Froom quickly became one of the few big-name producers of the late 80s and 90s, working with a veritable who's who list (of rock music, anyway): Del Fuegos/Dan Zanes, Crowded House/Neil Finn, Peter Case, Richard Thompson, Suzanne Vega (his wife), Janet Jackson, Eddie Money, Rick Springfield, Santana, Marshall Crenshaw, The Bangles, BoDeans, Paul McCartney, Maria McKee, Los Lobos, Randy Newman, Elvis Costello, Bob Dylan, T-Bone Burnett, American Music Club, Roy Orbison, The Pretenders, Michelle Shocked, David Byrne, Bonnie Raitt, Tom Petty & the Heartbreakers, Cibo Matto, Lisa Germano, the Corrs, Jonatha Brook, Vonda Shepard, Ron Sexsmith, Sheryl Crow, Pearl Jam, and many new artists yet to gain name recognition. In 1998, some of these artists contributed to Froom's second solo release, Dopamine. He is a Grammy, Golden Globe, and Emmy Award nominee. If nothing else, you've heard him on the Los Lobos song, "La Bamba", Suzanne Vega's "99.9°F", or Sheryl Crow's 007 theme song "Tomorrow Never Dies". Even today's teenagers know his work on Music from the O.C.: Mix 1. Whether this is a departure or a return, A Thousand Days is a bewitching set of good-old acoustic piano solos.

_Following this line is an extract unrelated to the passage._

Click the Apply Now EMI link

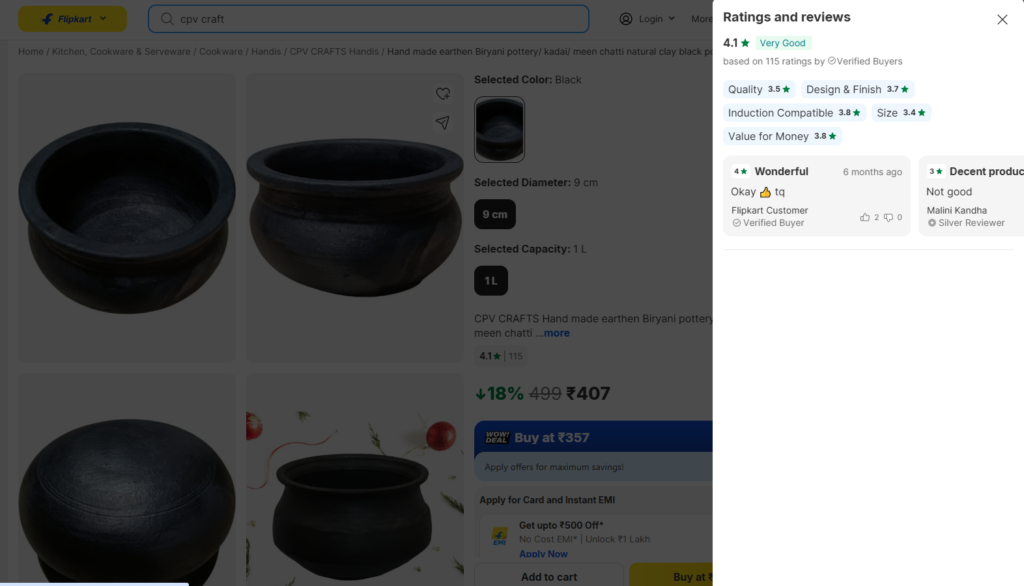point(543,554)
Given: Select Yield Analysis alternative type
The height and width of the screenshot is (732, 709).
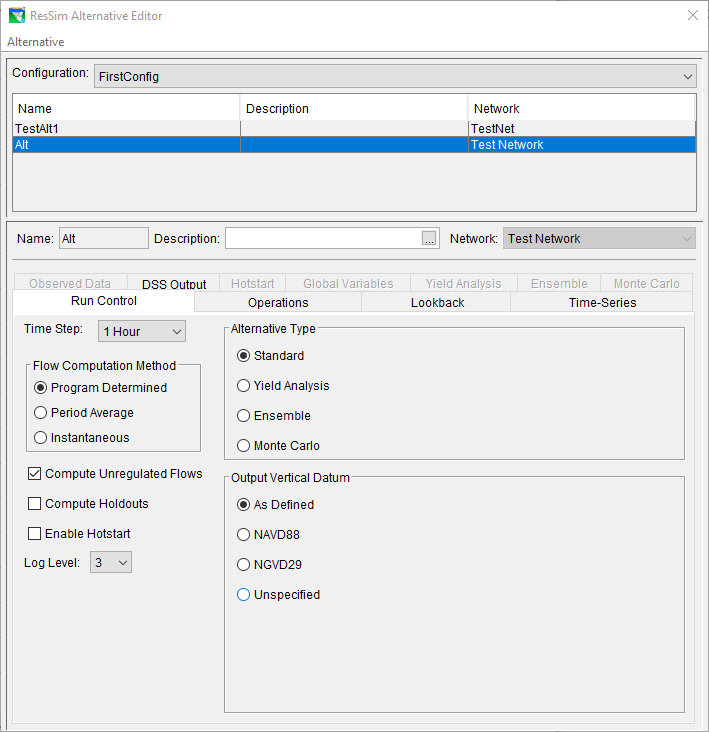Looking at the screenshot, I should [x=244, y=386].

Though traditionalists will reject A Thousand Days as strictly jazz, it nonetheless contains pure instrumental music. The Kontext website describes Froom's sound as "melodies between Folk, Jazz, Pop and Classical Music.... reminiscent of Tom Waits, Randy Newman and Elvis Costello." Froom has undoubtedly earned the right to make music any which way he likes, with whomever he likes, which makes this sort of venerability even more surprising.
True to form, Froom's compositions reveal more intention than improvisation. These fourteen little tunes are lean, mature, and emotionally compelling. Perhaps Froom has finally crushed the critics who insistently label him "mushy", "overbearing, or "overproduced". A Thousand Days is stream-of-consciousness mood music and so much more; hopefully introducing his genius to all new audiences. It maybe tough, however, to find people who don't already own one of his 40 million records sold. Highly recommended.
Exquisite cover art and liner notes by Louie Pérez (Los Lobos).
-David Seymour is a freelance jazz journalist in Saint Louis, Missouri, USA.